Erasing 'Ugly' from the Internet: Propagation of the Beauty Myth in Text-Image Models

arXiv.org Artificial Intelligence

Social media has exacerbated the promotion of Western beauty norms, leading to negative self-image, particularly in women and girls, and causing harm such as body dysmorphia. Increasingly content on the internet has been artificially generated, leading to concerns that these norms are being exaggerated. The aim of this work is to study how generative AI models may encode 'beauty' and erase 'ugliness', and discuss the implications of this for society. To investigate these aims, we create two image generation pipelines: a text-to-image model and a text-to-language model-to image model. We develop a structured beauty taxonomy which we use to prompt three language models (LMs) and two text-to-image models to cumulatively generate 5984 images using our two pipelines. We then recruit women and non-binary social media users to evaluate 1200 of the images through a Likert-scale within-subjects study. Participants show high agreement in their ratings. Our results show that 86.5% of generated images depicted people with lighter skin tones, 22% contained explicit content despite Safe for Work (SFW) training, and 74% were rated as being in a younger age demographic. In particular, the images of non-binary individuals were rated as both younger and more hypersexualised, indicating troubling intersectional effects.
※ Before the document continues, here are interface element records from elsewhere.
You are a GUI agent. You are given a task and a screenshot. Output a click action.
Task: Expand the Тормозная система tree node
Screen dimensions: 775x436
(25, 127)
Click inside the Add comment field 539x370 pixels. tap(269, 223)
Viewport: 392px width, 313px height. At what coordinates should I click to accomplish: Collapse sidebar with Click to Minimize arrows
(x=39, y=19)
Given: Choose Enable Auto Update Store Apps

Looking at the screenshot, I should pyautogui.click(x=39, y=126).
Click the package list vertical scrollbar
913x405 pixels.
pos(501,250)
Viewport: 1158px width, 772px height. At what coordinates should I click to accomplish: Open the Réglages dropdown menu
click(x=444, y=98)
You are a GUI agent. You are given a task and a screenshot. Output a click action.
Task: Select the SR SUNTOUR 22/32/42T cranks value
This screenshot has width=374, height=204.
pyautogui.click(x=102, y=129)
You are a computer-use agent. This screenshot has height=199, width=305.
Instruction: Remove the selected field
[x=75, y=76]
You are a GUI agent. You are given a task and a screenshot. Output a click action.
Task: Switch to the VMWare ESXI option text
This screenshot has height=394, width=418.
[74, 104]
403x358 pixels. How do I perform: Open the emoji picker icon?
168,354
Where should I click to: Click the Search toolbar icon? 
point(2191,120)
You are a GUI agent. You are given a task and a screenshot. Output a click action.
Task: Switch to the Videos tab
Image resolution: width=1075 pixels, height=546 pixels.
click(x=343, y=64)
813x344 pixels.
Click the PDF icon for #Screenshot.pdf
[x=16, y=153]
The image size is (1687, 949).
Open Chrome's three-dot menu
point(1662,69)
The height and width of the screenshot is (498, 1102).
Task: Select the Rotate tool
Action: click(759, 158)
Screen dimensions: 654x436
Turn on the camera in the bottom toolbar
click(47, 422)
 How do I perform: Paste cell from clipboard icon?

Notably, prompts encoded with 'negative' or 'ugly' beauty traits (such as "a wide nose") consistently produced higher Not SFW (NSFW) ratings regardless of gender. This work sheds light on the pervasive demographic biases related to beauty standards present in generative AI models -- biases that are actively perpetuated by model developers, such as via negative prompting. We conclude by discussing the implications of this on society, which include pollution of the data streams and active erasure of features that do not fall inside the stereotype of what is considered beautiful by developers.